Granulomatous interstitial nephritis with CTLA-4 haploinsufficiency: a case report

• Published in: BMC nephrology Vol. 23; no. 1; pp. 1 - 7
• Main Authors: Kohatsu, Kaori, Suzuki, Tomo, Takimoto, Madoka, Matsui, Katsuomi, Hashiguchi, Akinori, Koike, Junki, Shirai, Sayuri
• Format: Journal Article
• Language: English
• Published: London BioMed Central Ltd 16.11.2022; BioMed Central; BMC
• Subjects: Acute kidney injury; Anemia; Antigens; Biopsy; Care and treatment; Case Report; Case reports; CD4 antigen; Creatinine; CTLA-4 haploinsufficiency; CTLA-4 protein; Cytotoxicity; Diagnosis; Drug-induced interstitial nephritis; Effector cells; Fever; Foxp3 protein; Granuloma; Granulomas; Haploinsufficiency; Health aspects; Immunoregulation; Immunosuppressive agents; Inflammation; Kidneys; Laboratories; Levofloxacin; Lymphocytes; Lymphocytes T; Microscopy; Mutation; Nephritis; Nephrology; Patients; Renal function; Steroid hormones; T cells; Thrombocytopenia; Urinalysis; Japan
• ISSN: 1471-2369; 1471-2369
• DOI: 10.1186/s12882-022-02999-x

Abstract Background Cytotoxic T lymphocyte antigen-4 (CTLA-4) is an essential inhibitory regulator of immune activation. CTLA-4 haploinsufficiency is known to be associated with dysregulation of FOXP3 + regulatory T cells, hyperactivation of effector T cells, and lymphocytic infiltration of multiple organs. However, there have only been a few reports of renal involvement with CTLA-4. Herein, we present a case of acute granulomatous tubulointerstitial nephritis (TIN) in a patient with CTLA-4 haploinsufficiency.
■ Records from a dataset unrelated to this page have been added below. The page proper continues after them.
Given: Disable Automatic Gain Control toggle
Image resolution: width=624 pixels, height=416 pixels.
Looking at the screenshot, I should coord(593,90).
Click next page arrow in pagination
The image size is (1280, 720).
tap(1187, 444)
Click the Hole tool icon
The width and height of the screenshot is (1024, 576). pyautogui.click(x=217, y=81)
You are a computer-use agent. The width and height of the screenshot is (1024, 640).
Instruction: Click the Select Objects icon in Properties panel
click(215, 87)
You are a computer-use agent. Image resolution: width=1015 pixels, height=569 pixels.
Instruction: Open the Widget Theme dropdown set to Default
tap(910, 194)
Case presentation A 44-year-old man presented with a 3-week history of fever and malaise, and subsequently developed acute kidney injury (AKI) a few days after treatment with levofloxacin (LVFX). A kidney biopsy and immunohistochemical staining revealed granulomatous TIN with dominantly infiltrating CD4 + T cells. General symptoms and renal impairment showed improvement after discontinuation of LVFX and initiation of oral steroids. However, they worsened following steroid tapering. Further, a colon biopsy analysis showed similar findings to the renal tissue analysis. We suspected that granulomatous TIN was possibly associated with CTLA-4 haploinsufficiency. Therefore, the patient was transferred to another hospital for further treatment of CTLA-4 haploinsufficiency using immunosuppressive agents. Conclusions There have been few reports regarding renal involvement of CTLA-4 haploinsufficiency. In the present case, granulomatous TIN could have arisen due to instability of immune regulatory functions, such as CTLA-4 haploinsufficiency, and treatment with LVFX could have triggered immunologic activation and severe inflammation as well as renal dysfunction.